Malayan Races Liberation Army is a translation from the Chinese 马来亚民族解放军 where 民族 means "nationality" in the ethnic sense. The organization's leader Chin Peng has called this a mistranslation and corrected it to Malayan National Liberation Army (MNLA).[5][6] The name of the MNLA in Malay (Malay: Tentera Pembebasan Rakyat Malaya) could also be translated as the Malayan People's Liberation Army[7] although extant records show that the title Tentera Pembebasan Nasional Malaya or MNLA became the normal self-identity by the 1970s.[8]

History

The MNLA was a guerrilla force created by the Malayan Communist Party and, to some extent, led and dominated by overseas Chinese communists. It was a successor of the Malayan People's Anti-Japanese Army (MPAJA), another guerrilla force which the British had secretly trained and equipped with arms during World War II in the fight against the Japanese Occupation. The Communist Party, which had been banned in the pre-war years, was thereafter granted legal recognition by the British after the war as a reward for its wartime effort, but had secretly kept some of the MPAJA's weapons for future use.

The MCP used violence to support its union organisation, and the British used restrictions, including banishing key communist leaders not born locally, to restrict the MCP. This mutual antagonism climaxed with an armed revolt in 1948, which resulted in the declaration of the state of emergency in June 1948.
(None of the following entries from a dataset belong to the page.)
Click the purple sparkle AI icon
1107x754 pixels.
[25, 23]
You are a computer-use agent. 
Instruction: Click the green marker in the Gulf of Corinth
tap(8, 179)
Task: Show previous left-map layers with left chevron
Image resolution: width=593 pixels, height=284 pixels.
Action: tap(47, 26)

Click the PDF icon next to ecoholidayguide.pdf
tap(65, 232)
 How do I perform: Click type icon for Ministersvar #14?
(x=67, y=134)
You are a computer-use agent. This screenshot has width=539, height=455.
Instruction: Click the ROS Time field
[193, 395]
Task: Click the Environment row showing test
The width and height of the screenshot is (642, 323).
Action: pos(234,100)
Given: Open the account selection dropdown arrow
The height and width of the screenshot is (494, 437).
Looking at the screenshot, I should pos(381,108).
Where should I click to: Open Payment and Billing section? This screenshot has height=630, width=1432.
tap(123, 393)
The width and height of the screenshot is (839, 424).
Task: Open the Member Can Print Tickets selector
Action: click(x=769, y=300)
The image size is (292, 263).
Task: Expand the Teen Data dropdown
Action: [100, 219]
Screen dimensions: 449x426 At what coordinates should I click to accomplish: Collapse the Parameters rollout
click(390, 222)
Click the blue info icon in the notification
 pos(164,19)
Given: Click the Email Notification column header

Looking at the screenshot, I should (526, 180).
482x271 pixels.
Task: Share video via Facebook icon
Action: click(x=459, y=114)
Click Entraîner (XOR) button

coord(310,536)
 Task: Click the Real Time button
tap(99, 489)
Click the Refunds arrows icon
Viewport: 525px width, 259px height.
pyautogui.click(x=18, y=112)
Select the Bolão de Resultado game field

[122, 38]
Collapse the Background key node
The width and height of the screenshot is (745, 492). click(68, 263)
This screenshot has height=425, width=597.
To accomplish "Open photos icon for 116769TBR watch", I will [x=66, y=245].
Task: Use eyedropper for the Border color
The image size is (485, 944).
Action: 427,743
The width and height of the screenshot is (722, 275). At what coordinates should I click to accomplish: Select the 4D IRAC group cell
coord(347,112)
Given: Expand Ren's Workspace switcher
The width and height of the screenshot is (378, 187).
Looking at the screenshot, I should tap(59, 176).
Defeated in the first Malayan emergency (1948–1960) in the Malayan jungles, and outwitted in Singapore politics by nationalist politician Lee Kuan Yew, by the mid-1960s it was fragmented.

Renewed insurgency

In 1968, the MNLA resurged, it operated out of the Thai border and carried out ambushes, hit and run attacks and planted traps. The MNLA fought in various parts of the Malayan jungle mainly in the north. The MNLA failed to resurge to the size and strength as it was during the Malayan Emergency. The MCP begun recruitment of Thai Malays as well as distributing pamphlets preching the compatibility between Islam and Communism. The MNLA had some success early on in the war killing 17 members of the security forces in a single attack. In 1989 the MCP came to the negotiating table and promised to disarm the MNLA as long as the Malaysian government would allow MCP/MNLA cadres to return home. The MCP/MNLA destroyed their weapons and settled in "peace villages" in Southern Thailand.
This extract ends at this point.